====== Records for this exercise ======

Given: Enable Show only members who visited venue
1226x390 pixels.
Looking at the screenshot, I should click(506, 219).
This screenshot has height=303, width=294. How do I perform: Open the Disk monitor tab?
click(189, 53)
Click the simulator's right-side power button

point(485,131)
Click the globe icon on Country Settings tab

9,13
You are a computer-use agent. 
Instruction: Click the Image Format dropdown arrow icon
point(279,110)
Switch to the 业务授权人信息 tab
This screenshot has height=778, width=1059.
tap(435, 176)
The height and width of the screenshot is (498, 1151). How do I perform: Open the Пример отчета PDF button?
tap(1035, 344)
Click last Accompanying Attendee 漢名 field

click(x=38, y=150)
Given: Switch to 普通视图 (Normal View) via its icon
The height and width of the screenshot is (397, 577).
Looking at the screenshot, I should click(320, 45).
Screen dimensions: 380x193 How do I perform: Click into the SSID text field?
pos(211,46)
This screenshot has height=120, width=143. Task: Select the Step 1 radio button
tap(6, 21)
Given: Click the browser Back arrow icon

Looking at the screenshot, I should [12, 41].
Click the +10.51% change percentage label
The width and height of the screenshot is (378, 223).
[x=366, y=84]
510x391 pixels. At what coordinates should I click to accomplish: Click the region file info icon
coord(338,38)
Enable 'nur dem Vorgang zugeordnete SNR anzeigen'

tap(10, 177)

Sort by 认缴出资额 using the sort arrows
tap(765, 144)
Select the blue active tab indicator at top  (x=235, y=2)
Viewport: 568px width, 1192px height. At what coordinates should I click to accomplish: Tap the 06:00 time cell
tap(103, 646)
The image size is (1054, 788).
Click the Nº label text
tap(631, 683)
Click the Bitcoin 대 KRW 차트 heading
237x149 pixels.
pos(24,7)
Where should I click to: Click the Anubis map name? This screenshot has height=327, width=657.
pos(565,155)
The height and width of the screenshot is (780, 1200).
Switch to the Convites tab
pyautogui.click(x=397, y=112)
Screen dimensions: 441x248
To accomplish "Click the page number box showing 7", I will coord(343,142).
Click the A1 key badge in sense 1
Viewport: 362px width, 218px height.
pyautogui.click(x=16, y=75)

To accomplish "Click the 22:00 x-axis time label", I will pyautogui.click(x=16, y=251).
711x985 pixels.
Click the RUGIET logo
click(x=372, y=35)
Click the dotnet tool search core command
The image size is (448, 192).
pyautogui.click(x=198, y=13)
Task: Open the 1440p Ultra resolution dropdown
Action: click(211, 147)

======

# [Work instruction]
What are the lines from the one with "711x985 pixels." through the end of the records above? Set them down exactly, both ends included, and nothing else.

# [Task output]
711x985 pixels.
Click the RUGIET logo
click(x=372, y=35)
Click the dotnet tool search core command
The image size is (448, 192).
pyautogui.click(x=198, y=13)
Task: Open the 1440p Ultra resolution dropdown
Action: click(211, 147)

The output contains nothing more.